A little farther east, the Germans were holed up in a village they’d held for years. They were comfortable there, and warm. Half the kids under four had probably come out of their mothers making the Nazi salute.

Crouching in a miserable, freezing hole in the ground wasn’t the same. Demange wanted either to take the village ahead away from the Fritzes or fall back to the last one the French had liberated.

His superiors didn’t feel like listening to him. Regimental headquarters lay a couple of villages back. The colonel there was plenty comfortable. “Your zeal does you credit, Lieutenant, but the weather militates against a successful attack, I fear,” he said, spreading his clean, well-groomed hands in regret. “It is a pity, isn’t it?”

“The Germans didn’t think this kind of weather was too shitty in 1938,” Demange pointed out.

“And they failed,” the colonel said placidly.

They’d failed to take Paris. They’d sure taken everything from the Dutch border to the suburbs of the capital, though. Demange refrained from pointing that out; he could see it wouldn’t help. Instead, he said, “Well, how about letting us fall back a kilometer or two, then, to get into warmer quarters?”

“Give back even a millimeter of liberated Belgium? Give it up?” The colonel shook his head. “Pas possible! You will stay where you are and accommodate yourself to your circumstances.”

“Right, sir. I see you’ve accommodated yourself to your circumstances mighty well,” Demange said. He didn’t know this had been the mayor’s house before the colonel ensconced himself in it, but that was the way to bet. It was the biggest, most comfortable house in the village. He knew that, all right.

The colonel’s graying mustache quivered. “Why should I not demote you for insubordination?” he asked, no doubt thinking the mere idea would reduce Demange to a quivering slice of gelatin.
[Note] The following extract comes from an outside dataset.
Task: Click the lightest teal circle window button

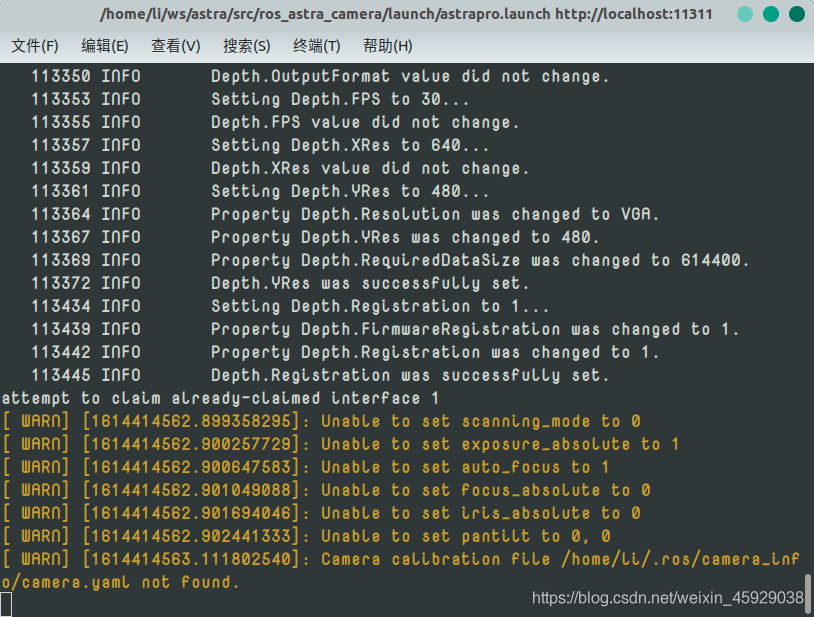Action: [745, 14]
To the colonel’s unhappy amazement, Demange laughed in his face instead of quivering. “Because I’d thank you for it, that’s why,” he snarled. “I never wanted to be an officer in the first place. I got stuck with it, is what happened to me.”
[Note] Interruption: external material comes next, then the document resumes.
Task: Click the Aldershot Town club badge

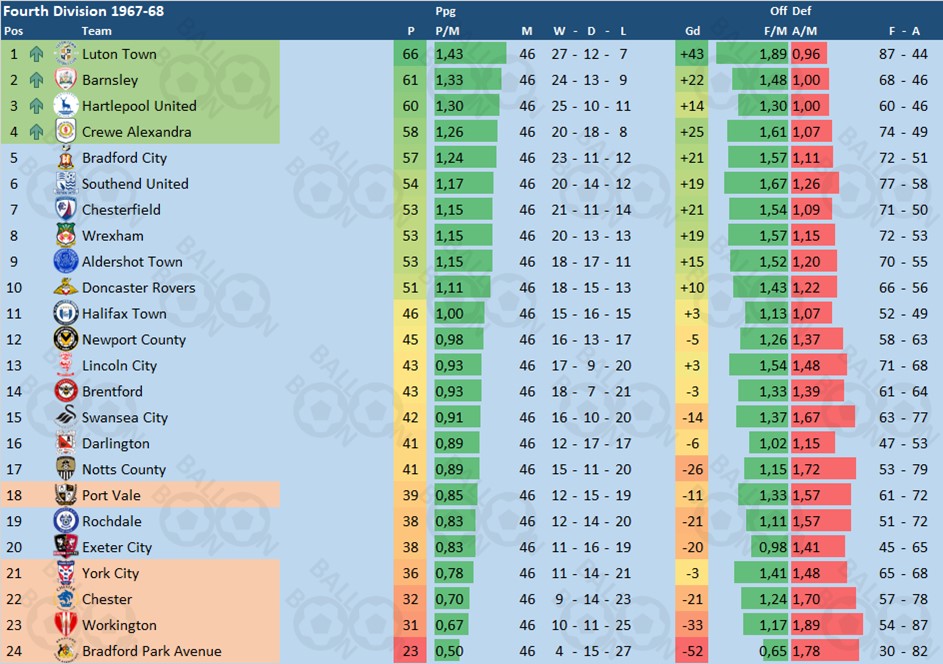Action: (66, 262)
He left without saluting. He also left without waiting for permission. If Monsieur le Colonel wanted reasons to demote him, now the stinking con had a whole raft of them.

But Monsieur le Colonel turned out to be made of subtler and more vindictive stuff than that. Not long after Demange came back to his cold, wet hole in the ground, a runner brought an order forward. Demange’s company was to attack and seize the village in front of them. By tomorrow. Or else. The order said nothing about artillery support or any other help from the rest of the regiment.

“Merde,” Demange muttered, and the Gitane in the corner of his mouth twitched as he spoke.

“Could it be that you succeeded in provoking our brave and aggressive regimental commander?” Lieutenant Mirouze asked-he was learning how to talk to Demange, all right.

“Yeah, I fucking provoked him,” the older man replied. “But I did too good a job. The old bastard doesn’t want to break me down to sergeant, dammit. Not even down to private. The con wants me dead. And if the rest of the company buys plots behind mine, he doesn’t give a fart.”

“What do we do, then?”

“I’ll think of something. Bastard’s cute, is he? I’ll show him.” Demange figured he would, too-or die trying. The colonel hadn’t left him any other choices.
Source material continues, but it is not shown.